Tugas
Tolong jawab berdasarkan teks bacaan di bawah: menurut pengingat yang dirasakan Totti, untuk apa musik dicipta?

Teks Bacaan
##########

Di tengah keraguan itu, ponselnya bergetar. Pesan dari seseorang tak dikenal: "Saya menemukan musik Anda secara tak sengaja. Ini telah menemani saya melalui masa-masa tersulit dalam hidup saya." Hanya itu. Tanpa permintaan, tanpa harapan balasan. Sebuah kesaksian murni dari seorang pendengar anonim. Totti merasakan sesuatu bergerak dalam dirinya. Bukan kepuasan ego, bukan pula ambisi terpenuhi, melainkan pengingat sederhana: musik dicipta untuk didengar, untuk dirasakan, untuk membuat perbedaan, meski hanya pada satu jiwa yang kesepian di suatu tempat tak bernama.

##########

Informasi yang Diberikan
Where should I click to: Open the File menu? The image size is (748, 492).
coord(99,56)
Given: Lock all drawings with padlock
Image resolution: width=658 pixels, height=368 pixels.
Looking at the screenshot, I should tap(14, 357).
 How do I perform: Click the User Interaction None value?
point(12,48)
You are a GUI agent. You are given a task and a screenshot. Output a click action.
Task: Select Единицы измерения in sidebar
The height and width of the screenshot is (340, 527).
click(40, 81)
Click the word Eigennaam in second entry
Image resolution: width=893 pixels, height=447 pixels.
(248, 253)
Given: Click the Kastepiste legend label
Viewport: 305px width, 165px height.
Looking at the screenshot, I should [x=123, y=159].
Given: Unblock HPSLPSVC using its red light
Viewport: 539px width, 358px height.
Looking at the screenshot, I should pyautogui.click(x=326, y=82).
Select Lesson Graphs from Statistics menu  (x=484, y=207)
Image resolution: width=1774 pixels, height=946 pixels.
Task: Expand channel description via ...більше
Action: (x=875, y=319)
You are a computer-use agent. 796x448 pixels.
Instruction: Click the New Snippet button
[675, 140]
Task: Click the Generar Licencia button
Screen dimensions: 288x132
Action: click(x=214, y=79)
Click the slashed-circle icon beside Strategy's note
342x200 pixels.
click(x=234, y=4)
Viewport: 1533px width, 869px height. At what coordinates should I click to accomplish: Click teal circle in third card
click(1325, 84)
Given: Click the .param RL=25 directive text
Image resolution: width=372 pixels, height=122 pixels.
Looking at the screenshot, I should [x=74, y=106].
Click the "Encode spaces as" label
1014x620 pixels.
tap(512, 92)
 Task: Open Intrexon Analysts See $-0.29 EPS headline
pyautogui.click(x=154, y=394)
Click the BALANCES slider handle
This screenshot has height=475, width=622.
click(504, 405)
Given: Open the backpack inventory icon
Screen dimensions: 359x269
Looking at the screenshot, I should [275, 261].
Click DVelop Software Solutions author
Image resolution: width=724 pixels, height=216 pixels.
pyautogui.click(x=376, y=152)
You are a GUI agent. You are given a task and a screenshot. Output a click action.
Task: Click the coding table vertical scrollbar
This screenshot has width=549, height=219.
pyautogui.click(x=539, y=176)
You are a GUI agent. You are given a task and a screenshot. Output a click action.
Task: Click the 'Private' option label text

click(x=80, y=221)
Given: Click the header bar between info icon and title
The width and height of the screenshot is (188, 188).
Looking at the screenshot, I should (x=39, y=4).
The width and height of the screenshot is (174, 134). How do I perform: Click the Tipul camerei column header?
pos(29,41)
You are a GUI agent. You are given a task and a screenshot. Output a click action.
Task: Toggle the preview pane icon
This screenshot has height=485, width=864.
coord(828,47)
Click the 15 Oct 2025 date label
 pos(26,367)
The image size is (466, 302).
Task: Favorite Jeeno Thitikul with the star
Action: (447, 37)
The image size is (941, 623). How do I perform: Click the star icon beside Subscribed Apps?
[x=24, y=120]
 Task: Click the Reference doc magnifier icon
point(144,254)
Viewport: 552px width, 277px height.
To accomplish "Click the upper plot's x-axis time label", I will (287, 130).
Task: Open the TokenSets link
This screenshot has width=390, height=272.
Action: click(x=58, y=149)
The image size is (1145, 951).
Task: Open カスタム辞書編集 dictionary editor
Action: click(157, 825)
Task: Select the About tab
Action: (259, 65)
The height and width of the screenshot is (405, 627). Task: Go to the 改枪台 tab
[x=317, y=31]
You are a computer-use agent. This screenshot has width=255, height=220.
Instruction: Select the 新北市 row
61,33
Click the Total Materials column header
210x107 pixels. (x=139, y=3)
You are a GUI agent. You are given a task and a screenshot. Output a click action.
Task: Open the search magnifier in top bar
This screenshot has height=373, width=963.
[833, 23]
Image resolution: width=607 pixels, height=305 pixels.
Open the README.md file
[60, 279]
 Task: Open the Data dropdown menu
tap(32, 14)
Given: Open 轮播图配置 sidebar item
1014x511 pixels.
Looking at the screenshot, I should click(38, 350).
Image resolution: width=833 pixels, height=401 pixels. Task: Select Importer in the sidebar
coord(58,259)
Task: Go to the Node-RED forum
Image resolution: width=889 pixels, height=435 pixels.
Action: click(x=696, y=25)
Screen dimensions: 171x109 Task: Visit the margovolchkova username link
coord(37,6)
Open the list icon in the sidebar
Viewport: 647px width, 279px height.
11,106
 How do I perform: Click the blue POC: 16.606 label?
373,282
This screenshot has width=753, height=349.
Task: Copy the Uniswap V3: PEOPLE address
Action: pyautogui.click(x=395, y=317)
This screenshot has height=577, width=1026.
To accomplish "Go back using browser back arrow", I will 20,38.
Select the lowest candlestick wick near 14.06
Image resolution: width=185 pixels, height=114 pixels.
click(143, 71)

##########

Jawaban yang Diharapkan
Musik dicipta untuk didengar, untuk dirasakan, dan untuk membuat perbedaan, meski hanya pada satu jiwa yang kesepian di suatu tempat tak bernama.